(Available records begins)

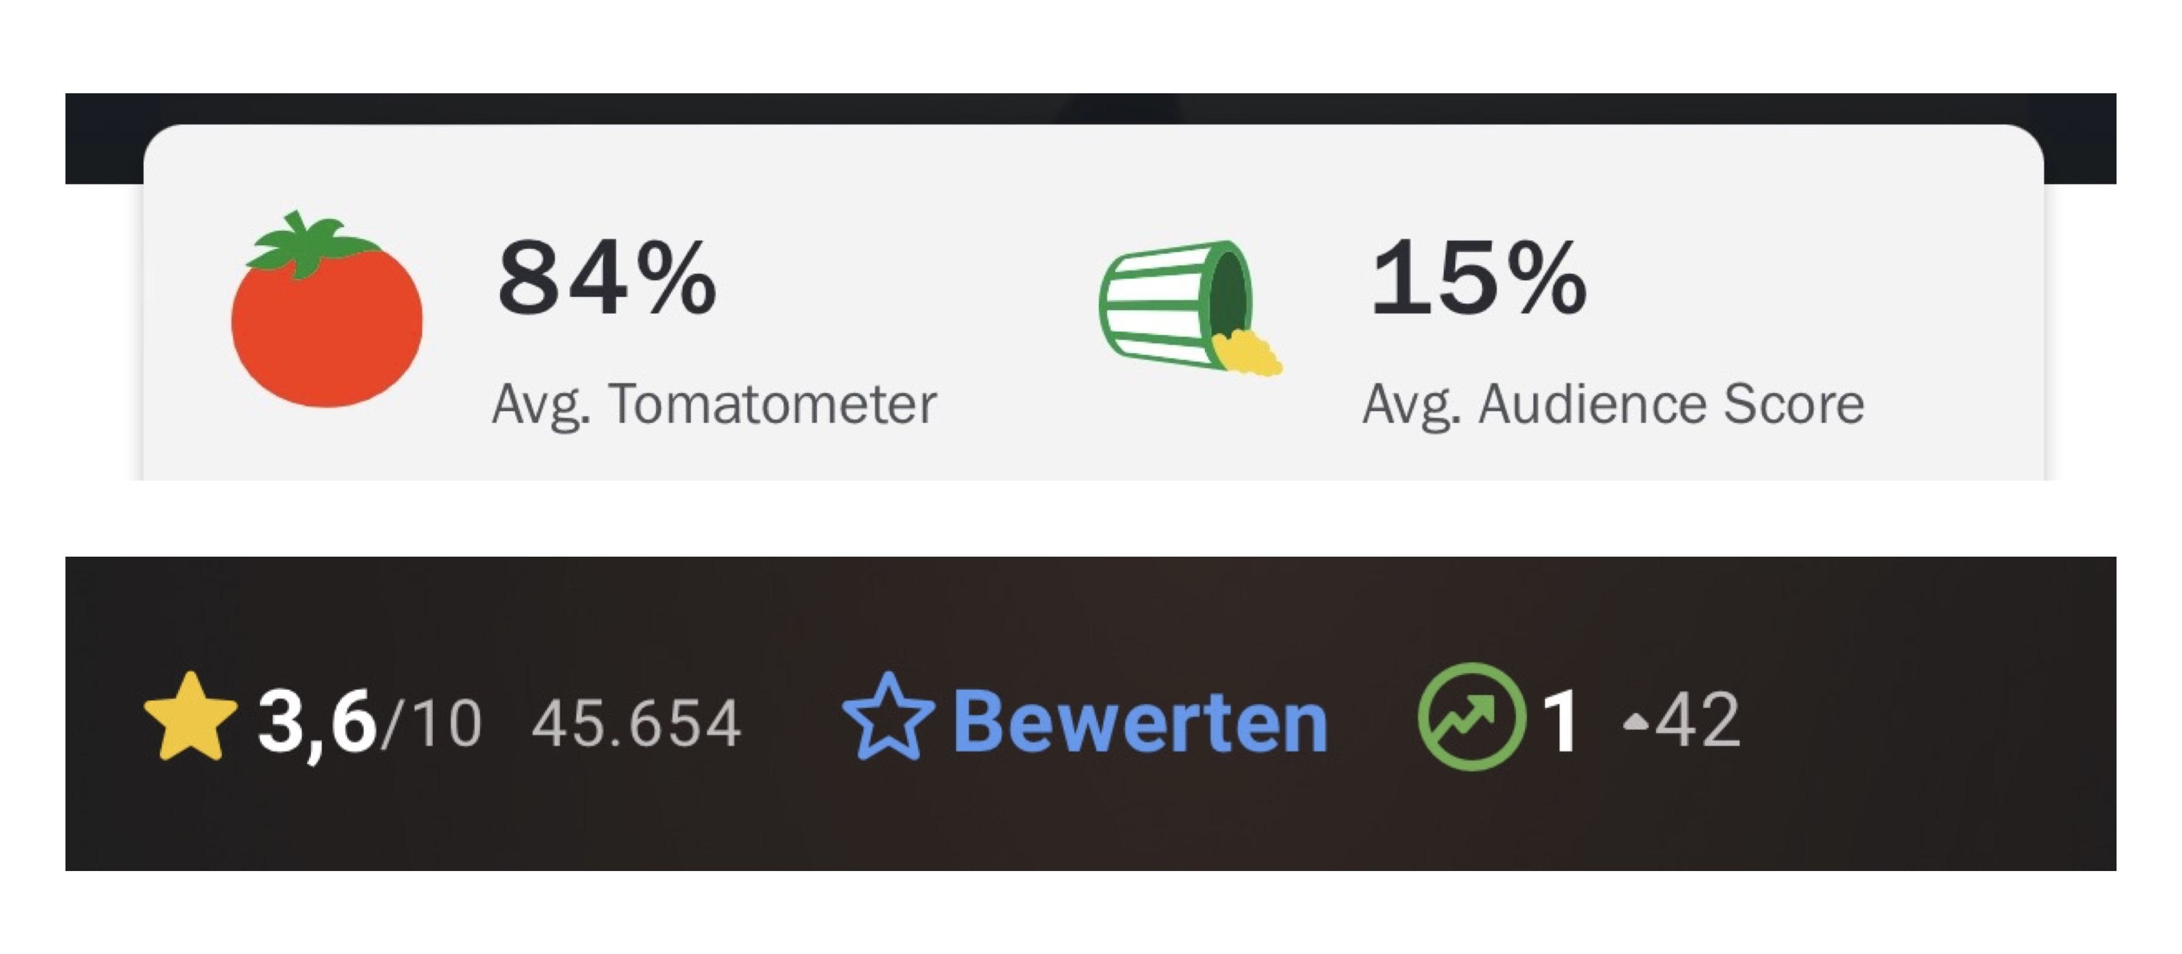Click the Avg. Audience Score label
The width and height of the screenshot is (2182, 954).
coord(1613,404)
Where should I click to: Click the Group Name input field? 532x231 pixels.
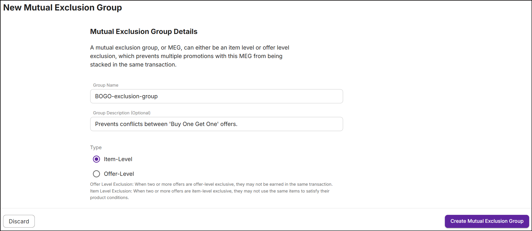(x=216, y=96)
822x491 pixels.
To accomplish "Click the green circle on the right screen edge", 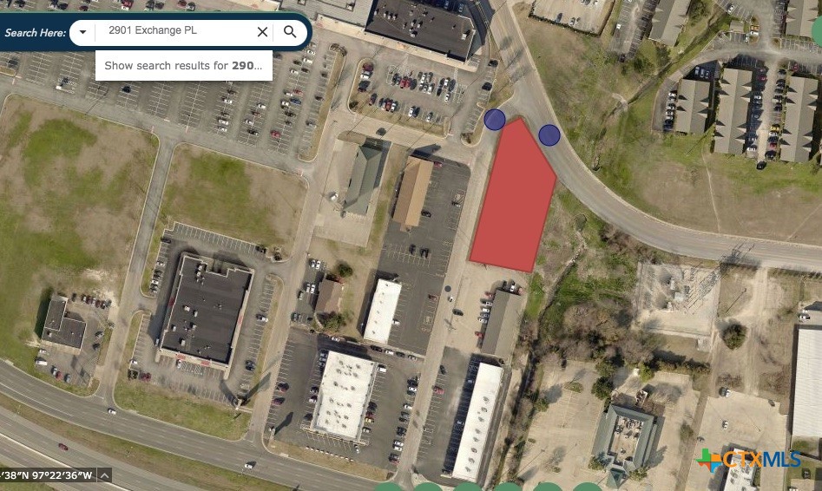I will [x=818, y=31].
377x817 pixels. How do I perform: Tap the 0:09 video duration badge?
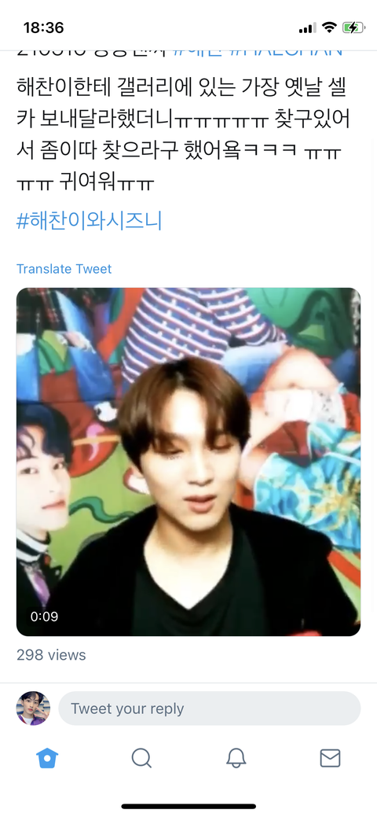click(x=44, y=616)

(Available records ends)

Exercise:
Would you please copy, exactly and only, the lines from the one with "377x817 pixels. How" through the end of the entries above, skipping every picture?

Solution to the exercise:
377x817 pixels. How do I perform: Tap the 0:09 video duration badge?
click(x=44, y=616)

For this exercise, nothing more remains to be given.